What is expected:
Please convert every line of the records below into a Markdown table with two columns, "No." for the row number and "Line" for the line itself, leaving out any blank lines.

Records for this exercise:
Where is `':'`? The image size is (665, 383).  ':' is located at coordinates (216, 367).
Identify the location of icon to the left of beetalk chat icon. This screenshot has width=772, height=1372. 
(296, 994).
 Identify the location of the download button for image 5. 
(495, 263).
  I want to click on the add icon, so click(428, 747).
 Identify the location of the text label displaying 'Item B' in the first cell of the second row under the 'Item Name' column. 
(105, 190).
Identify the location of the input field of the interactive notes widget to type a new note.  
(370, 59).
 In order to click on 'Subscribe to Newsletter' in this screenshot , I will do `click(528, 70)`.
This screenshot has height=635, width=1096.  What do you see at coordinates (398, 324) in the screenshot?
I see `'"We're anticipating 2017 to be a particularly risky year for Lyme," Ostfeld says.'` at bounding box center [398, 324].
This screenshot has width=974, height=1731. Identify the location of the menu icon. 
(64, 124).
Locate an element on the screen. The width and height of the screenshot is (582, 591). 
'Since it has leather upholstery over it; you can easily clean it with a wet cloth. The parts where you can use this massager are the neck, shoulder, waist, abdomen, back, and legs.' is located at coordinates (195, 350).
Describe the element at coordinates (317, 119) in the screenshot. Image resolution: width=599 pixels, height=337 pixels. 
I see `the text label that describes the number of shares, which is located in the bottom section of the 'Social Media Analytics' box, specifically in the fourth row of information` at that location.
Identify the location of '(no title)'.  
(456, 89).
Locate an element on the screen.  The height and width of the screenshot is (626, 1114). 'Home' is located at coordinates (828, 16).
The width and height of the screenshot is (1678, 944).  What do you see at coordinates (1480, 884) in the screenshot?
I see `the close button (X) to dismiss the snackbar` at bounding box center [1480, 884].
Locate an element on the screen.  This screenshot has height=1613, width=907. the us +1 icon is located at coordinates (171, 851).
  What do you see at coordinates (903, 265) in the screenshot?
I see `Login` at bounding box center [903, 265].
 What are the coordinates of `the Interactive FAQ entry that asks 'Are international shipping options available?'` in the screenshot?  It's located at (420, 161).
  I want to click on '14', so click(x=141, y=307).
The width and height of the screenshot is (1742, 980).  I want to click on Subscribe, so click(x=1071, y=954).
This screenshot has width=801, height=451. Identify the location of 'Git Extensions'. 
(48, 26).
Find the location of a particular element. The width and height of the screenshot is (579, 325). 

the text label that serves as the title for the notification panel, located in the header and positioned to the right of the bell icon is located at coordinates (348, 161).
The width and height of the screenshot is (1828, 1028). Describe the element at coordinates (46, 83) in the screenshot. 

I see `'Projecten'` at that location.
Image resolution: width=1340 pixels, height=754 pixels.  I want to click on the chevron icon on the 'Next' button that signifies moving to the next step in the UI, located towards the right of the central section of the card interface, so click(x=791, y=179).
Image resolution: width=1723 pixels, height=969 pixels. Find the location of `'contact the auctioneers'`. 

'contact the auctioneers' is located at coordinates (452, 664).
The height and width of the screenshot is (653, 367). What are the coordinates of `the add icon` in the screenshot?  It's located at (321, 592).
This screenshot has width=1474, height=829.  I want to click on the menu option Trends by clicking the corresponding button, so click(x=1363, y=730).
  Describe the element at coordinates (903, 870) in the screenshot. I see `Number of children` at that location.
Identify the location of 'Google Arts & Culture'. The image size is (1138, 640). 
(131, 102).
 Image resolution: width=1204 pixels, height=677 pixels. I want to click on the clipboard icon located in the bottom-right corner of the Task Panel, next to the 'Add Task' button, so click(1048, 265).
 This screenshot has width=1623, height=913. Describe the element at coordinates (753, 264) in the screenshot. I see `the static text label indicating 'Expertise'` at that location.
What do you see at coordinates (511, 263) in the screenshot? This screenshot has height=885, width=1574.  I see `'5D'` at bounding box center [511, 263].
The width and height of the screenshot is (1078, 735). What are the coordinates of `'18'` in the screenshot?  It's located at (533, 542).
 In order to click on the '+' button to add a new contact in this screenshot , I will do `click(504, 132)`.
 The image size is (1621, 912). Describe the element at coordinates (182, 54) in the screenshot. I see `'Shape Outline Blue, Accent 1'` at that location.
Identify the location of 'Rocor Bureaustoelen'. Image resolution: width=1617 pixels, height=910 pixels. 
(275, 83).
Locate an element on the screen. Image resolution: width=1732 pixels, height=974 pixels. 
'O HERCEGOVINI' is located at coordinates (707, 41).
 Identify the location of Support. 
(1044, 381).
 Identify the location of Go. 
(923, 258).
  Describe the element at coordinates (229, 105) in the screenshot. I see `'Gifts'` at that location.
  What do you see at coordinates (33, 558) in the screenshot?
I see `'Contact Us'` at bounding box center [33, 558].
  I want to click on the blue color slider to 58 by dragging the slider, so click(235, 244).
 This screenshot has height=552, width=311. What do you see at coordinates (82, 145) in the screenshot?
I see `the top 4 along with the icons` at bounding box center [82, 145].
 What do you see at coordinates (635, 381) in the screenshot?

Response below:
| No. | Line |
|---|---|
| 1 | Where is `':'`? The image size is (665, 383).  ':' is located at coordinates (216, 367). |
| 2 | Identify the location of icon to the left of beetalk chat icon. This screenshot has width=772, height=1372.  |
| 3 | (296, 994). |
| 4 |  Identify the location of the download button for image 5.  |
| 5 | (495, 263). |
| 6 |   I want to click on the add icon, so click(428, 747). |
| 7 |  Identify the location of the text label displaying 'Item B' in the first cell of the second row under the 'Item Name' column.  |
| 8 | (105, 190). |
| 9 | Identify the location of the input field of the interactive notes widget to type a new note.   |
| 10 | (370, 59). |
| 11 |  In order to click on 'Subscribe to Newsletter' in this screenshot , I will do `click(528, 70)`. |
| 12 | This screenshot has height=635, width=1096.  What do you see at coordinates (398, 324) in the screenshot? |
| 13 | I see `'"We're anticipating 2017 to be a particularly risky year for Lyme," Ostfeld says.'` at bounding box center [398, 324]. |
| 14 | This screenshot has width=974, height=1731. Identify the location of the menu icon.  |
| 15 | (64, 124). |
| 16 | Locate an element on the screen. The width and height of the screenshot is (582, 591).  |
| 17 | 'Since it has leather upholstery over it; you can easily clean it with a wet cloth. The parts where you can use this massager are the neck, shoulder, waist, abdomen, back, and legs.' is located at coordinates (195, 350). |
| 18 | Describe the element at coordinates (317, 119) in the screenshot. Image resolution: width=599 pixels, height=337 pixels.  |
| 19 | I see `the text label that describes the number of shares, which is located in the bottom section of the 'Social Media Analytics' box, specifically in the fourth row of information` at that location. |
| 20 | Identify the location of '(no title)'.   |
| 21 | (456, 89). |
| 22 | Locate an element on the screen.  The height and width of the screenshot is (626, 1114). 'Home' is located at coordinates (828, 16). |
| 23 | The width and height of the screenshot is (1678, 944).  What do you see at coordinates (1480, 884) in the screenshot? |
| 24 | I see `the close button (X) to dismiss the snackbar` at bounding box center [1480, 884]. |
| 25 | Locate an element on the screen.  This screenshot has height=1613, width=907. the us +1 icon is located at coordinates (171, 851). |
| 26 |   What do you see at coordinates (903, 265) in the screenshot? |
| 27 | I see `Login` at bounding box center [903, 265]. |
| 28 |  What are the coordinates of `the Interactive FAQ entry that asks 'Are international shipping options available?'` in the screenshot?  It's located at (420, 161). |
| 29 |   I want to click on '14', so click(x=141, y=307). |
| 30 | The width and height of the screenshot is (1742, 980).  I want to click on Subscribe, so click(x=1071, y=954). |
| 31 | This screenshot has width=801, height=451. Identify the location of 'Git Extensions'.  |
| 32 | (48, 26). |
| 33 | Find the location of a particular element. The width and height of the screenshot is (579, 325).  |
| 34 | the text label that serves as the title for the notification panel, located in the header and positioned to the right of the bell icon is located at coordinates (348, 161). |
| 35 | The width and height of the screenshot is (1828, 1028). Describe the element at coordinates (46, 83) in the screenshot.  |
| 36 | I see `'Projecten'` at that location. |
| 37 | Image resolution: width=1340 pixels, height=754 pixels.  I want to click on the chevron icon on the 'Next' button that signifies moving to the next step in the UI, located towards the right of the central section of the card interface, so click(x=791, y=179). |
| 38 | Image resolution: width=1723 pixels, height=969 pixels. Find the location of `'contact the auctioneers'`.  |
| 39 | 'contact the auctioneers' is located at coordinates (452, 664). |
| 40 | The height and width of the screenshot is (653, 367). What are the coordinates of `the add icon` in the screenshot?  It's located at (321, 592). |
| 41 | This screenshot has width=1474, height=829.  I want to click on the menu option Trends by clicking the corresponding button, so click(x=1363, y=730). |
| 42 |   Describe the element at coordinates (903, 870) in the screenshot. I see `Number of children` at that location. |
| 43 | Identify the location of 'Google Arts & Culture'. The image size is (1138, 640).  |
| 44 | (131, 102). |
| 45 |  Image resolution: width=1204 pixels, height=677 pixels. I want to click on the clipboard icon located in the bottom-right corner of the Task Panel, next to the 'Add Task' button, so click(1048, 265). |
| 46 |  This screenshot has width=1623, height=913. Describe the element at coordinates (753, 264) in the screenshot. I see `the static text label indicating 'Expertise'` at that location. |
| 47 | What do you see at coordinates (511, 263) in the screenshot? This screenshot has height=885, width=1574.  I see `'5D'` at bounding box center [511, 263]. |
| 48 | The width and height of the screenshot is (1078, 735). What are the coordinates of `'18'` in the screenshot?  It's located at (533, 542). |
| 49 |  In order to click on the '+' button to add a new contact in this screenshot , I will do `click(504, 132)`. |
| 50 |  The image size is (1621, 912). Describe the element at coordinates (182, 54) in the screenshot. I see `'Shape Outline Blue, Accent 1'` at that location. |
| 51 | Identify the location of 'Rocor Bureaustoelen'. Image resolution: width=1617 pixels, height=910 pixels.  |
| 52 | (275, 83). |
| 53 | Locate an element on the screen. Image resolution: width=1732 pixels, height=974 pixels.  |
| 54 | 'O HERCEGOVINI' is located at coordinates (707, 41). |
| 55 |  Identify the location of Support.  |
| 56 | (1044, 381). |
| 57 |  Identify the location of Go.  |
| 58 | (923, 258). |
| 59 |   Describe the element at coordinates (229, 105) in the screenshot. I see `'Gifts'` at that location. |
| 60 |   What do you see at coordinates (33, 558) in the screenshot? |
| 61 | I see `'Contact Us'` at bounding box center [33, 558]. |
| 62 |   I want to click on the blue color slider to 58 by dragging the slider, so click(235, 244). |
| 63 |  This screenshot has height=552, width=311. What do you see at coordinates (82, 145) in the screenshot? |
| 64 | I see `the top 4 along with the icons` at bounding box center [82, 145]. |
| 65 |  What do you see at coordinates (635, 381) in the screenshot? |